Don't Make Devis Out Of Us
India Today|May 13, 2019

Hindi films paint the tawaif as pitiable, but history shows she was more radical and spirited

Shreevatsa Nevatia
Don't Make Devis Out Of Us

Set in 1945, Kalank (2019) uses pre-Partition India as its backdrop, when religion mattered more than national unity. In this film, it's a Muslim tawaif, Bahaar Begum (Madhuri Dixit), who first emerges as a secular hero, singing paeans to Rama and decorating her kotha with a Natraj statue. She is not hapless. She owns her scenes.

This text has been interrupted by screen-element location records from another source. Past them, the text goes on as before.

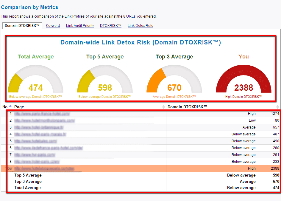Select the Domain DTOXRISK™ tab
Screen dimensions: 281x201
[x=22, y=26]
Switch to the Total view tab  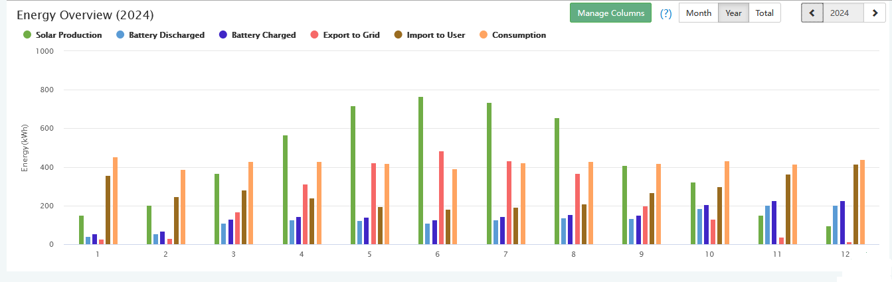(x=764, y=13)
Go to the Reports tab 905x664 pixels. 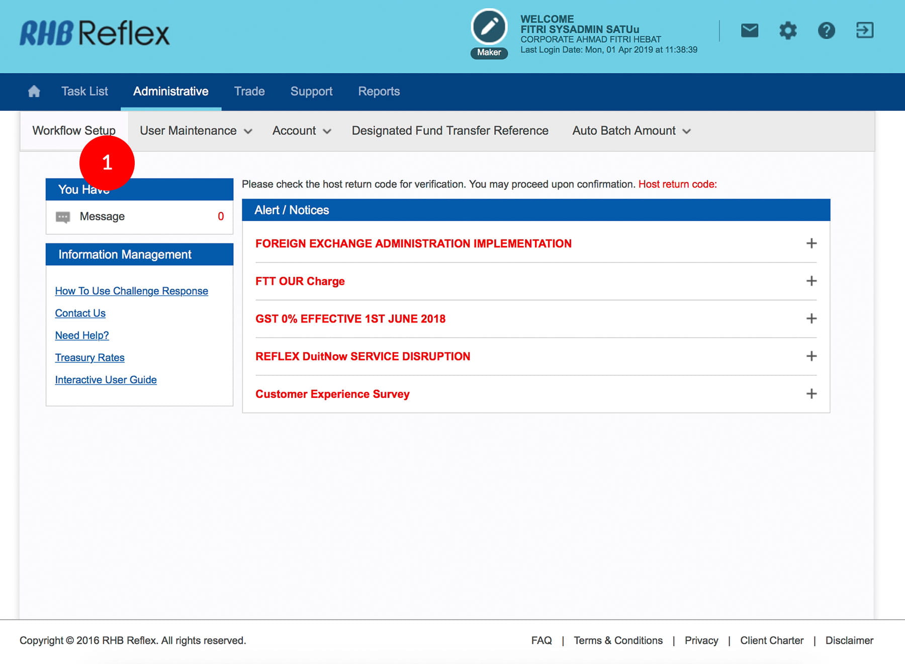(379, 91)
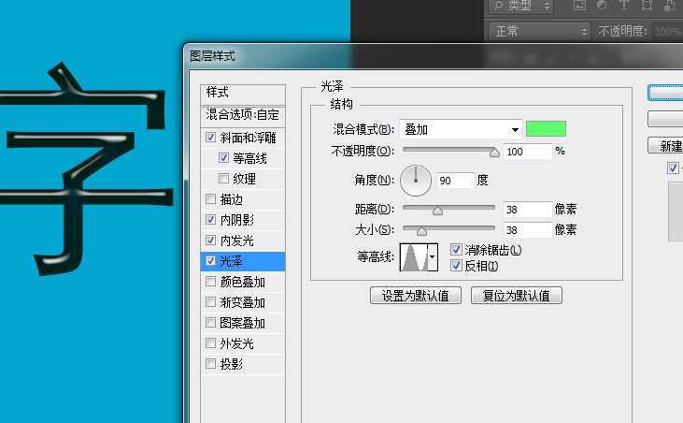Enable the 描边 (Stroke) checkbox
Screen dimensions: 683x423
[210, 199]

Madhuri had played a courtesan, Chandramukhi, in Devdas (2002), and in Khalnayak (1993), becoming the “most famous tawaif ” when she danced to Choli ke peechhe. Madhuri, her own predecessor, perhaps, never needed to draw inspiration from the genre of courtesan films—Mughal-e-Azam (1960), Pakeezah (1972), Umrao Jaan (1981).

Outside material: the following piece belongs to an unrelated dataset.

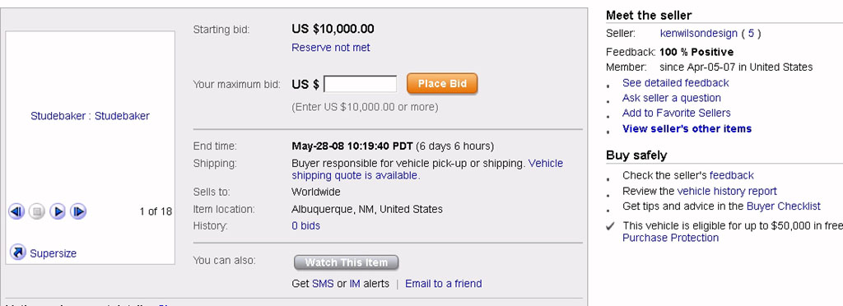The image size is (843, 306).
Task: Click See detailed feedback
Action: pos(675,83)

Having watched the courtesan portrayed in all of 235 Hindi films, Ruth Vanita, author of Dancing with the Nation: Courtesans in Bombay Cinema, believes that Hindi films have rarely depicted the tawaifs as decadent. They have instead shown them as “educated, self-employed, even wealthy, modern women, who are agents of desire, and often single mothers”.